• Document excerpt
Evaluate $\int \frac{dx}{(x-1)^{\frac 34} (x+2)^{\frac 54}}$

Question

Given that $\int \frac{1}{(x-1)^{\frac 34} (x+2)^{\frac 54}}dx$

Let $(x-1)^{\frac 14} = t$

So the integral becomes $$\int \frac{4}{(t^4+3)^{\frac 54}} dx$$

How do I solve it further?

Answer 1

The form of the integrand suggests the ansatz $$F(x) = c (x - a)^{1 + p} (x - b)^{1 + q}$$ for the antiderivative, where in our case $a = 1, b = -2$. Differentiating gives $$F'(x) = c (x - a)^p (x - b)^q [(2 + p + q) x - (a (q + 1) + b (p + 1))] .$$ When the linear term in brackets vanishes, we have $p + q = -2$, so we can write $p = -1 + r$, $q = -1 - r$ (as in our case, where $p = -\frac34, q = -\frac54$, so $r = \frac14$), giving the general formula (which applies when $a \neq b$ and $r \neq 0$) $$\boxed{\int (x - a)^{-1 + r} (x - b)^{-1 - r} \,dx = \frac{1}{r (a - b)} \left(\frac{x - a}{x - b}\right)^{r} + C} .$$

In our case, $$\int (x - 1)^{-\frac34} (x + 2)^{-\frac54} \,dx = \frac43 \left(\frac{x - 1}{x + 2}\right)^{\frac 14} + C.$$

If $p + q \neq -2$, we can express the antiderivative of $(x - a)^p (x - b)^q$ in terms of the ordinary hypergeometric function, ${}_2 F_1$.

• Challenges
A. In the integral thread, what substitution does the asker make first?
B. Write out the integral thread word for word, starting at "Given that $\int" and ending at "solve it further?".
Please rely only on the integral thread, not on the entries.

• Data rows
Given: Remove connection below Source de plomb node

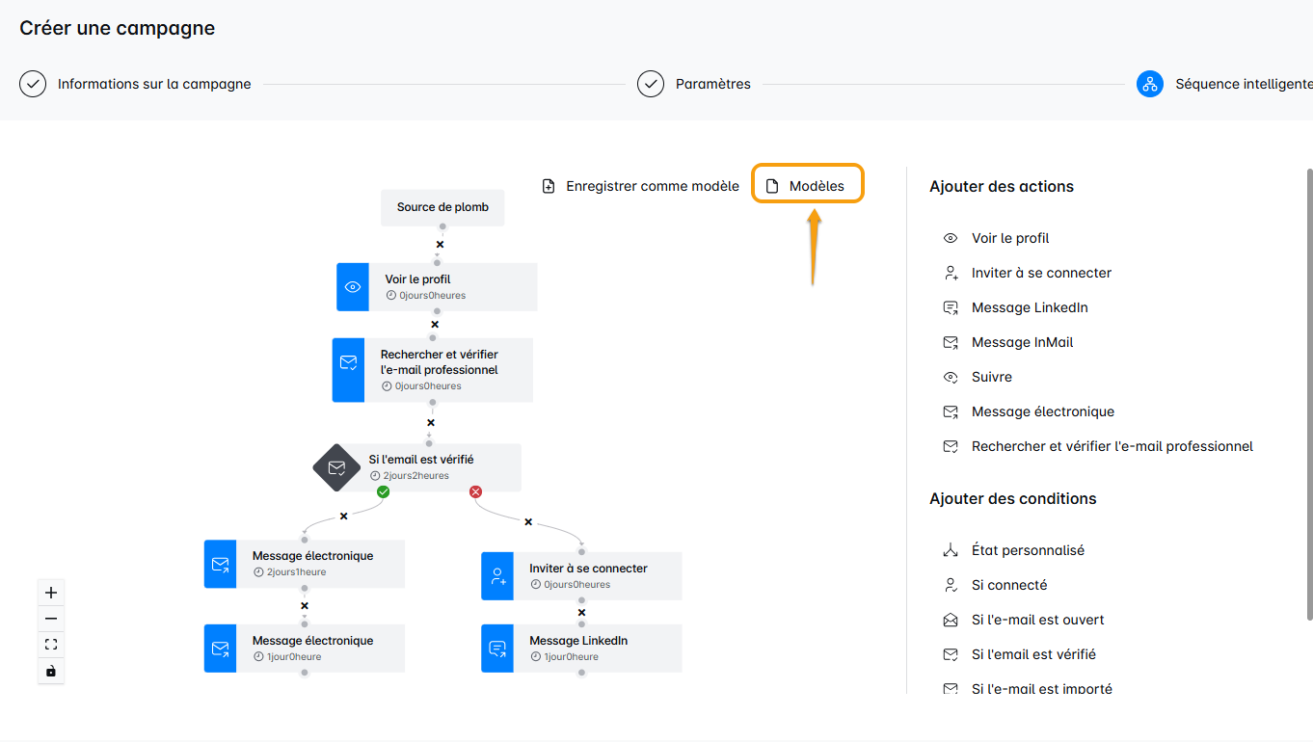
---
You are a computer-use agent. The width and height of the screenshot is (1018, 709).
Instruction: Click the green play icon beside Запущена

• Worked answers
A. The asker lets $(x-1)^{\frac 14} = t$.

B.
Given that $\int \frac{1}{(x-1)^{\frac 34} (x+2)^{\frac 54}}dx$

Let $(x-1)^{\frac 14} = t$

So the integral becomes $$\int \frac{4}{(t^4+3)^{\frac 54}} dx$$

How do I solve it further?